start
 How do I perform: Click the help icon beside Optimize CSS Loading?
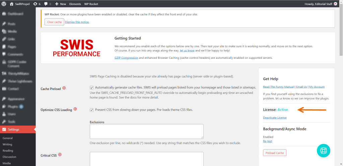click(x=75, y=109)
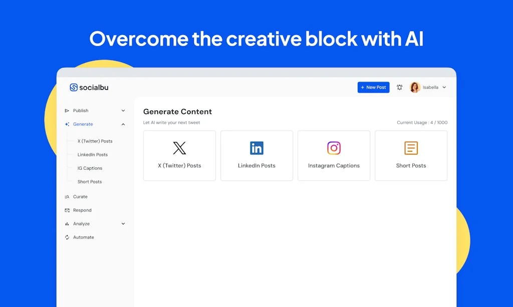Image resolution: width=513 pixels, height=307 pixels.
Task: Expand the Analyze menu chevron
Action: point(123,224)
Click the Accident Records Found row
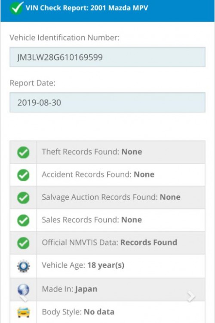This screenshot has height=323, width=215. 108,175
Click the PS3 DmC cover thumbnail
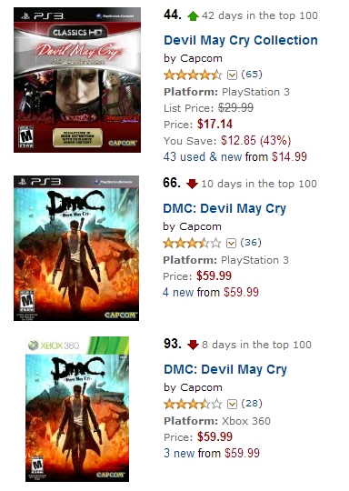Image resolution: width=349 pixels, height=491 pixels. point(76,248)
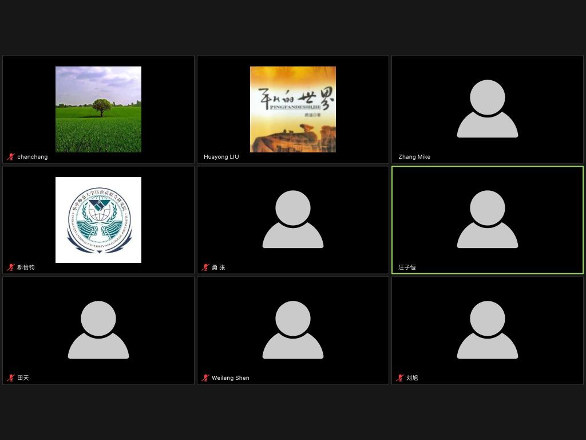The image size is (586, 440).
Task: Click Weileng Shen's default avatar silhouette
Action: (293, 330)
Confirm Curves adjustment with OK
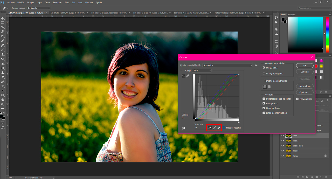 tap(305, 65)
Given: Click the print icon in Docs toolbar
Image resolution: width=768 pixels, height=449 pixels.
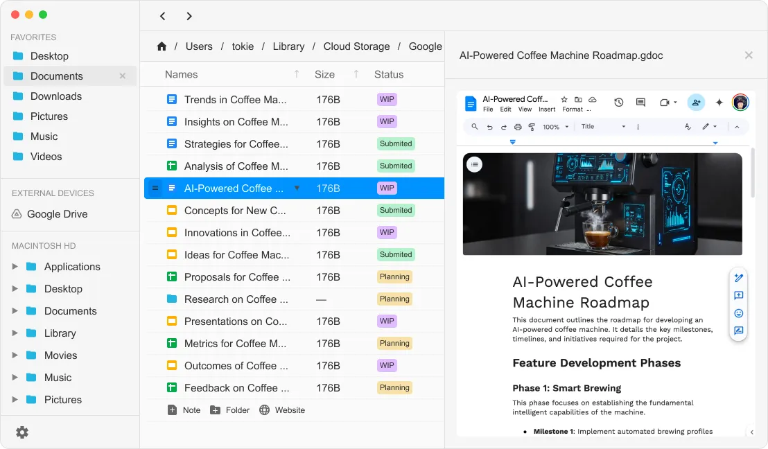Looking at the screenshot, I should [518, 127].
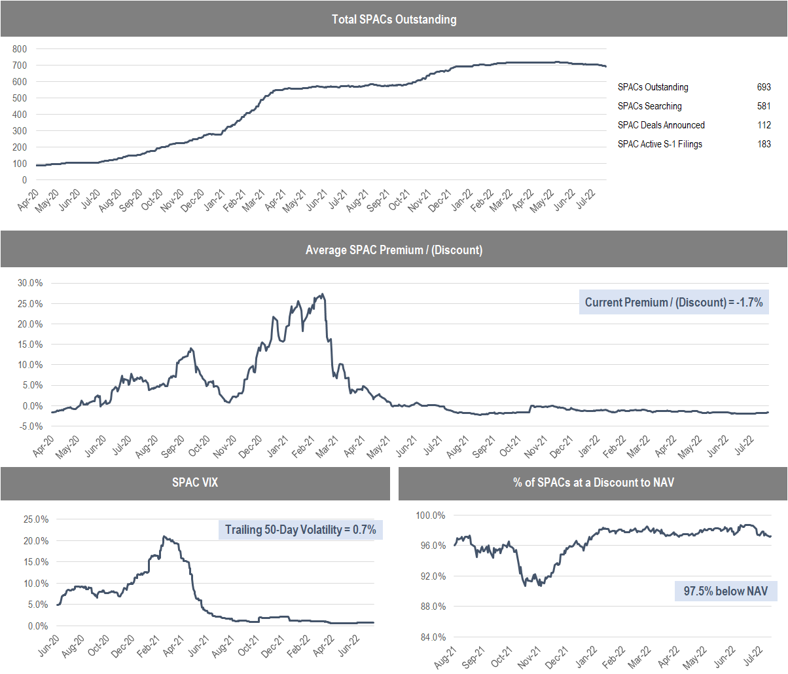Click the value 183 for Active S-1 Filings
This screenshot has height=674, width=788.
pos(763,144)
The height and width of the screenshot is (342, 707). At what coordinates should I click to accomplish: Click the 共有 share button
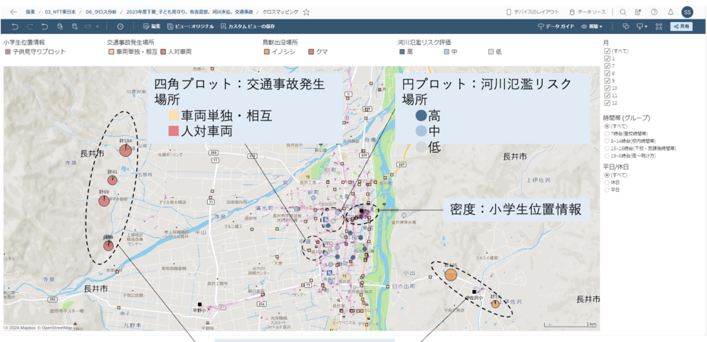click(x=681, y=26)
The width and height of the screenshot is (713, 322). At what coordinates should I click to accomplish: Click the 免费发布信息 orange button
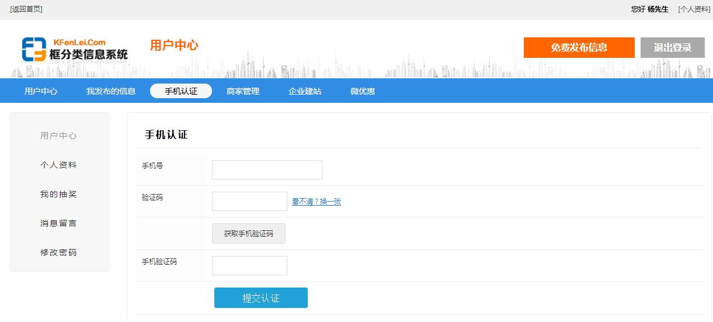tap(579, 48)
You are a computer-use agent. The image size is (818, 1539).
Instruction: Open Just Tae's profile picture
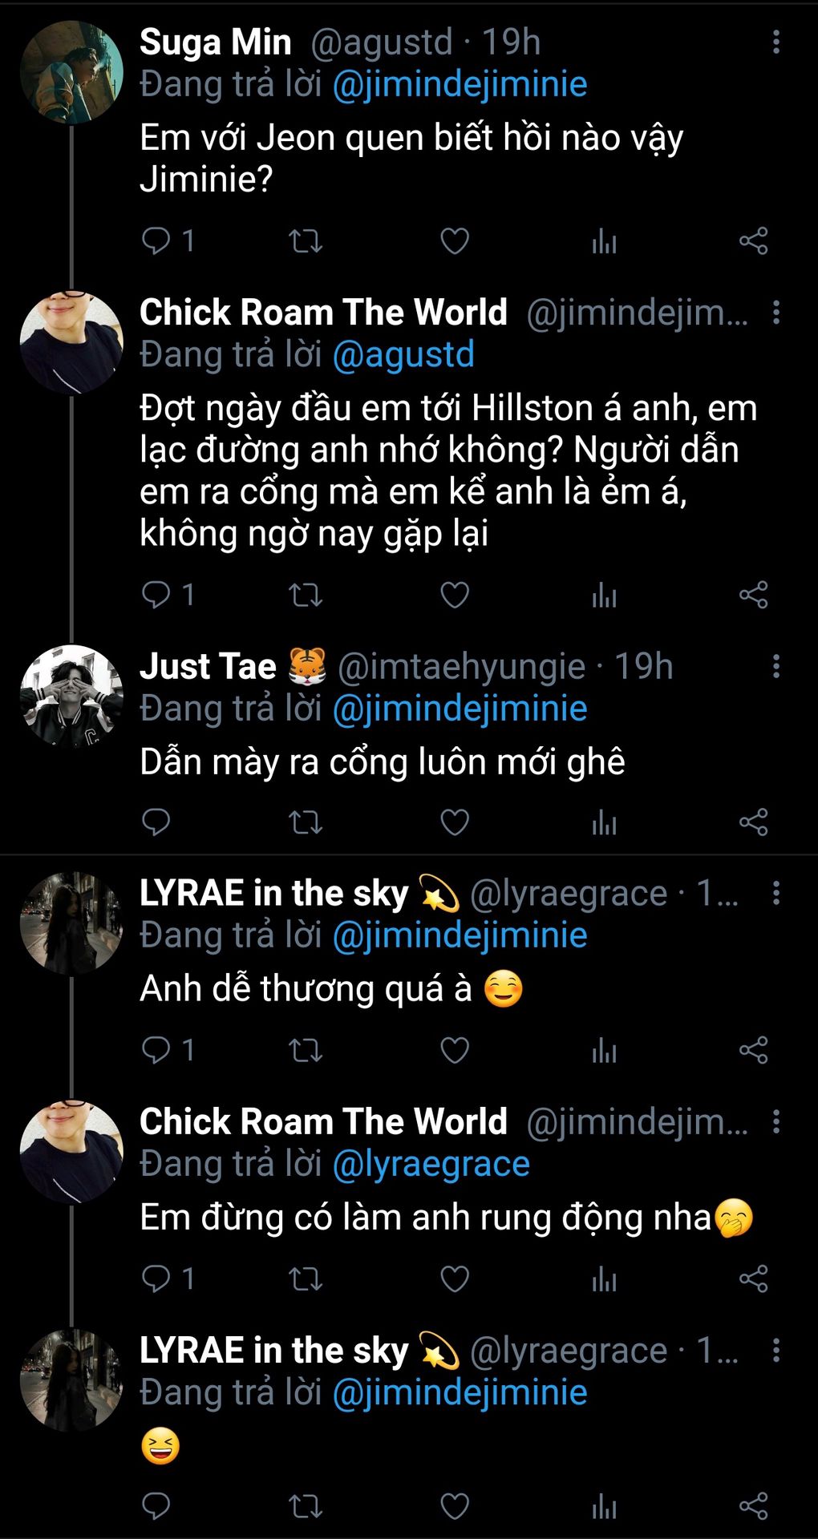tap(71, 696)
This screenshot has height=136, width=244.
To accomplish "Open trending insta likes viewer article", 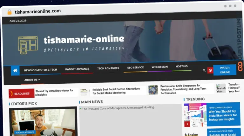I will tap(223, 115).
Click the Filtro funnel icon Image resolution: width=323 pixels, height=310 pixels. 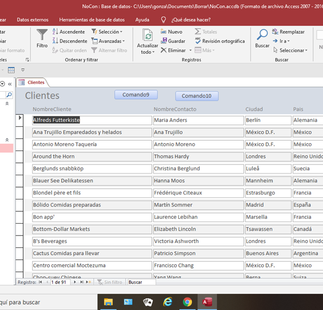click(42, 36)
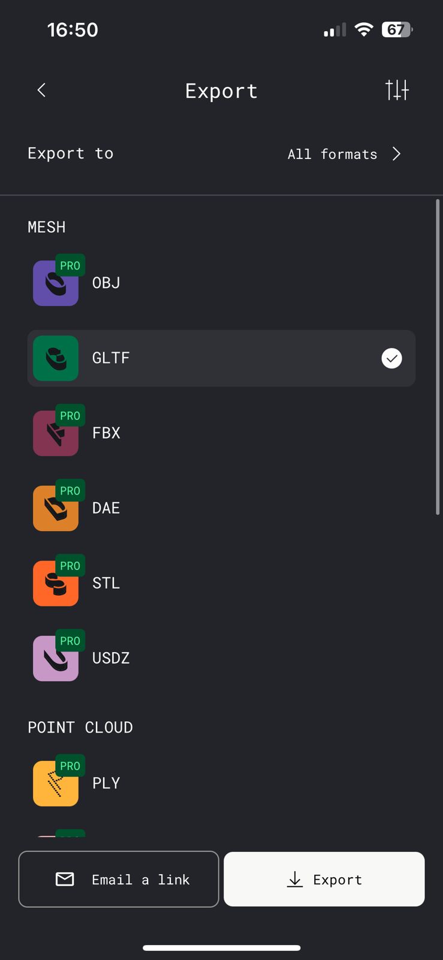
end
- [What the task requires]:
Please reproduce the rows word for word, starting with their first line and going on through the line containing "tap(71, 696)", both included, and omit the pictures.

- [Written response]:
 How do I perform: Click the help icon beside Optimize CSS Loading?
click(x=75, y=109)
Image resolution: width=513 pixels, height=307 pixels.
Task: Expand the Analyze menu chevron
Action: point(123,224)
Click the Accident Records Found row
This screenshot has height=323, width=215. 108,175
Click the PS3 DmC cover thumbnail
Image resolution: width=349 pixels, height=491 pixels. point(76,248)
The image size is (586, 440).
Task: Click Weileng Shen's default avatar silhouette
Action: (293, 330)
Confirm Curves adjustment with OK
 tap(305, 65)
Given: Click the print icon in Docs toolbar
Image resolution: width=768 pixels, height=449 pixels.
Looking at the screenshot, I should [518, 127].
Click the value 183 for Active S-1 Filings
This screenshot has height=674, width=788.
pos(763,144)
The height and width of the screenshot is (342, 707). At what coordinates should I click to accomplish: Click the 共有 share button
click(x=681, y=26)
The width and height of the screenshot is (713, 322). At what coordinates should I click to accomplish: Click the 免费发布信息 orange button
tap(579, 48)
You are a computer-use agent. The image size is (818, 1539).
Instruction: Open Just Tae's profile picture
tap(71, 696)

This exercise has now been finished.